All that is asked is a faithful reproduction of the entries.

**Data in this exercise**.
/---
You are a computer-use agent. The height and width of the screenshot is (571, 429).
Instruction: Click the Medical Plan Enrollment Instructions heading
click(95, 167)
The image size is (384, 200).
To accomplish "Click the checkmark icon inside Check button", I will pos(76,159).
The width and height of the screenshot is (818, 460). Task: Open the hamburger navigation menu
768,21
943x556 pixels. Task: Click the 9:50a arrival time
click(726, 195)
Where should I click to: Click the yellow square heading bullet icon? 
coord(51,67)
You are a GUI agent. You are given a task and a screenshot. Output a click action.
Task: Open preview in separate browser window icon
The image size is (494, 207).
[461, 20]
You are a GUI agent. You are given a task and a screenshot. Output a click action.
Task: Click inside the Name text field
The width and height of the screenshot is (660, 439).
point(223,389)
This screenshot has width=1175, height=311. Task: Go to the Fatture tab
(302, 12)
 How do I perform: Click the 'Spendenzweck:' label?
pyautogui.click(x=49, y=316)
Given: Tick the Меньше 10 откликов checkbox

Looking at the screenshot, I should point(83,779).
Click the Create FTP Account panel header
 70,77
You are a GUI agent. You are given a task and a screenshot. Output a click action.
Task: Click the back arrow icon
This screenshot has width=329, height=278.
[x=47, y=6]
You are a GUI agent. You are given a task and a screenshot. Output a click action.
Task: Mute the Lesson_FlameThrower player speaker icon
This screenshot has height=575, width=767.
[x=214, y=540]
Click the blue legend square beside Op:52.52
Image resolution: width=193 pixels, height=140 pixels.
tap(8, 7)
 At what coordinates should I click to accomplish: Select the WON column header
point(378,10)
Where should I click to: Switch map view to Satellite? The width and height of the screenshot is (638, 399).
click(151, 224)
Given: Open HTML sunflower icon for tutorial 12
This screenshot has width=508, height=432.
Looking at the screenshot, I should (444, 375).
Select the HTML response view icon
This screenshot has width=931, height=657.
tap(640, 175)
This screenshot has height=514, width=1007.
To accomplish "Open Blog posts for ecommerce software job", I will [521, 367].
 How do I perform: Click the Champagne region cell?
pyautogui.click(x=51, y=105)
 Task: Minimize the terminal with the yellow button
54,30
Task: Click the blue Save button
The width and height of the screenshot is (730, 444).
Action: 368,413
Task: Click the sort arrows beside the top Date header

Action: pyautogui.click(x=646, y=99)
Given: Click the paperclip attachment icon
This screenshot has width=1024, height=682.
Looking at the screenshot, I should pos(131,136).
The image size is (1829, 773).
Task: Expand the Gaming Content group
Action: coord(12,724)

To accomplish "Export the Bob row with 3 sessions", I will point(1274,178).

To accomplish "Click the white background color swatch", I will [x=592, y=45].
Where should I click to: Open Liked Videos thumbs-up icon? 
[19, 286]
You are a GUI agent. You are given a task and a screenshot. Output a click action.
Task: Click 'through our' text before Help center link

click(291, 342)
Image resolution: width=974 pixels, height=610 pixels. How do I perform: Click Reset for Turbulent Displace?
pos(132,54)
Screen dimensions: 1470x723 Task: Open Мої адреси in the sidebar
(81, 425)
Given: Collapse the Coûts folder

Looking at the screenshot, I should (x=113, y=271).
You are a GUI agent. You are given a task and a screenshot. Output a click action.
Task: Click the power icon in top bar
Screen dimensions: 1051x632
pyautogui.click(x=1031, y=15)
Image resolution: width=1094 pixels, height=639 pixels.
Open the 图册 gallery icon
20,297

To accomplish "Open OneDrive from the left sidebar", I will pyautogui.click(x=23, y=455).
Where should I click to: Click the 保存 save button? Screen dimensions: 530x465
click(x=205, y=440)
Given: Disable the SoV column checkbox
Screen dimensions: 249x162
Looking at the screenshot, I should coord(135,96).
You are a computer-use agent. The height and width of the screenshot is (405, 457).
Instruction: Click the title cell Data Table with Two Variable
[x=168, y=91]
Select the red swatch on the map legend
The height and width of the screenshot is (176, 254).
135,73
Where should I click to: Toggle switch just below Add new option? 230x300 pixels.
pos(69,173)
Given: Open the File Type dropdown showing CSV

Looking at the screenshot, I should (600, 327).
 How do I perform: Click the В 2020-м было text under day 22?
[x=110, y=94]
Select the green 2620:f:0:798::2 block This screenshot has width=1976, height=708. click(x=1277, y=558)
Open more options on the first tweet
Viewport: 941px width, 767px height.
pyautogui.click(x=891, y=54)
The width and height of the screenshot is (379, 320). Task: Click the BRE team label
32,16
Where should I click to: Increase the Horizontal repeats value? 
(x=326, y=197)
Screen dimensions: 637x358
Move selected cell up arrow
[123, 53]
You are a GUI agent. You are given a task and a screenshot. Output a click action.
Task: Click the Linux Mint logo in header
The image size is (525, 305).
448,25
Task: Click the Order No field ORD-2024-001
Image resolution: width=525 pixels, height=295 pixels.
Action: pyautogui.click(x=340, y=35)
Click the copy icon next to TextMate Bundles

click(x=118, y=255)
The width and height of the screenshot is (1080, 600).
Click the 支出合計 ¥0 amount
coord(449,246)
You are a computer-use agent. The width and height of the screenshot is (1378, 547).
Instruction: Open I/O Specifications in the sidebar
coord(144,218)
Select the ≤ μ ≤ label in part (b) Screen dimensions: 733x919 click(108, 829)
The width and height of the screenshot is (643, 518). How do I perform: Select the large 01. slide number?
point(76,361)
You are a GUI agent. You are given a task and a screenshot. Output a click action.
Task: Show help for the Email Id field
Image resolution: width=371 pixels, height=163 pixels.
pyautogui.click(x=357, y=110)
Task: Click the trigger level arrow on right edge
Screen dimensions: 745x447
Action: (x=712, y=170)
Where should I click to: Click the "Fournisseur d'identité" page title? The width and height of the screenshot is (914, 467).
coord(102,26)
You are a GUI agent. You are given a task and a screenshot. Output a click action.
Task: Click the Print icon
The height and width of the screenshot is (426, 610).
\---
**Exercise response**.
You are a computer-use agent. The height and width of the screenshot is (571, 429).
Instruction: Click the Medical Plan Enrollment Instructions heading
click(95, 167)
The image size is (384, 200).
To accomplish "Click the checkmark icon inside Check button", I will pos(76,159).
The width and height of the screenshot is (818, 460). Task: Open the hamburger navigation menu
768,21
943x556 pixels. Task: Click the 9:50a arrival time
click(726, 195)
Where should I click to: Click the yellow square heading bullet icon? 
coord(51,67)
You are a GUI agent. You are given a task and a screenshot. Output a click action.
Task: Open preview in separate browser window icon
The image size is (494, 207).
[461, 20]
You are a GUI agent. You are given a task and a screenshot. Output a click action.
Task: Click inside the Name text field
The width and height of the screenshot is (660, 439).
point(223,389)
This screenshot has width=1175, height=311. Task: Go to the Fatture tab
(302, 12)
 How do I perform: Click the 'Spendenzweck:' label?
pyautogui.click(x=49, y=316)
Given: Tick the Меньше 10 откликов checkbox

Looking at the screenshot, I should point(83,779).
Click the Create FTP Account panel header
 70,77
You are a GUI agent. You are given a task and a screenshot. Output a click action.
Task: Click the back arrow icon
This screenshot has width=329, height=278.
[x=47, y=6]
You are a GUI agent. You are given a task and a screenshot. Output a click action.
Task: Mute the Lesson_FlameThrower player speaker icon
This screenshot has height=575, width=767.
[x=214, y=540]
Click the blue legend square beside Op:52.52
Image resolution: width=193 pixels, height=140 pixels.
tap(8, 7)
 At what coordinates should I click to accomplish: Select the WON column header
point(378,10)
Where should I click to: Switch map view to Satellite? The width and height of the screenshot is (638, 399).
click(151, 224)
Given: Open HTML sunflower icon for tutorial 12
This screenshot has width=508, height=432.
Looking at the screenshot, I should (444, 375).
Select the HTML response view icon
This screenshot has width=931, height=657.
tap(640, 175)
This screenshot has height=514, width=1007.
To accomplish "Open Blog posts for ecommerce software job", I will [521, 367].
 How do I perform: Click the Champagne region cell?
pyautogui.click(x=51, y=105)
 Task: Minimize the terminal with the yellow button
54,30
Task: Click the blue Save button
The width and height of the screenshot is (730, 444).
Action: 368,413
Task: Click the sort arrows beside the top Date header

Action: pyautogui.click(x=646, y=99)
Given: Click the paperclip attachment icon
This screenshot has width=1024, height=682.
Looking at the screenshot, I should pos(131,136).
The image size is (1829, 773).
Task: Expand the Gaming Content group
Action: coord(12,724)

To accomplish "Export the Bob row with 3 sessions", I will point(1274,178).

To accomplish "Click the white background color swatch", I will [x=592, y=45].
Where should I click to: Open Liked Videos thumbs-up icon? 
[19, 286]
You are a GUI agent. You are given a task and a screenshot. Output a click action.
Task: Click 'through our' text before Help center link

click(291, 342)
Image resolution: width=974 pixels, height=610 pixels. How do I perform: Click Reset for Turbulent Displace?
pos(132,54)
Screen dimensions: 1470x723 Task: Open Мої адреси in the sidebar
(81, 425)
Given: Collapse the Coûts folder

Looking at the screenshot, I should (x=113, y=271).
You are a GUI agent. You are given a task and a screenshot. Output a click action.
Task: Click the power icon in top bar
Screen dimensions: 1051x632
pyautogui.click(x=1031, y=15)
Image resolution: width=1094 pixels, height=639 pixels.
Open the 图册 gallery icon
20,297

To accomplish "Open OneDrive from the left sidebar", I will pyautogui.click(x=23, y=455).
Where should I click to: Click the 保存 save button? Screen dimensions: 530x465
click(x=205, y=440)
Given: Disable the SoV column checkbox
Screen dimensions: 249x162
Looking at the screenshot, I should coord(135,96).
You are a computer-use agent. The height and width of the screenshot is (405, 457).
Instruction: Click the title cell Data Table with Two Variable
[x=168, y=91]
Select the red swatch on the map legend
The height and width of the screenshot is (176, 254).
135,73
Where should I click to: Toggle switch just below Add new option? 230x300 pixels.
pos(69,173)
Given: Open the File Type dropdown showing CSV

Looking at the screenshot, I should (600, 327).
 How do I perform: Click the В 2020-м было text under day 22?
[x=110, y=94]
Select the green 2620:f:0:798::2 block This screenshot has width=1976, height=708. click(x=1277, y=558)
Open more options on the first tweet
Viewport: 941px width, 767px height.
pyautogui.click(x=891, y=54)
The width and height of the screenshot is (379, 320). Task: Click the BRE team label
32,16
Where should I click to: Increase the Horizontal repeats value? 
(x=326, y=197)
Screen dimensions: 637x358
Move selected cell up arrow
[123, 53]
You are a GUI agent. You are given a task and a screenshot. Output a click action.
Task: Click the Linux Mint logo in header
The image size is (525, 305).
448,25
Task: Click the Order No field ORD-2024-001
Image resolution: width=525 pixels, height=295 pixels.
Action: pyautogui.click(x=340, y=35)
Click the copy icon next to TextMate Bundles

click(x=118, y=255)
The width and height of the screenshot is (1080, 600).
Click the 支出合計 ¥0 amount
coord(449,246)
You are a computer-use agent. The width and height of the screenshot is (1378, 547).
Instruction: Open I/O Specifications in the sidebar
coord(144,218)
Select the ≤ μ ≤ label in part (b) Screen dimensions: 733x919 click(108, 829)
The width and height of the screenshot is (643, 518). How do I perform: Select the large 01. slide number?
point(76,361)
You are a GUI agent. You are given a task and a screenshot. Output a click action.
Task: Show help for the Email Id field
Image resolution: width=371 pixels, height=163 pixels.
pyautogui.click(x=357, y=110)
Task: Click the trigger level arrow on right edge
Screen dimensions: 745x447
Action: (x=712, y=170)
Where should I click to: Click the "Fournisseur d'identité" page title? The width and height of the screenshot is (914, 467).
coord(102,26)
You are a GUI agent. You are given a task and a screenshot. Output a click action.
Task: Click the Print icon
The height and width of the screenshot is (426, 610).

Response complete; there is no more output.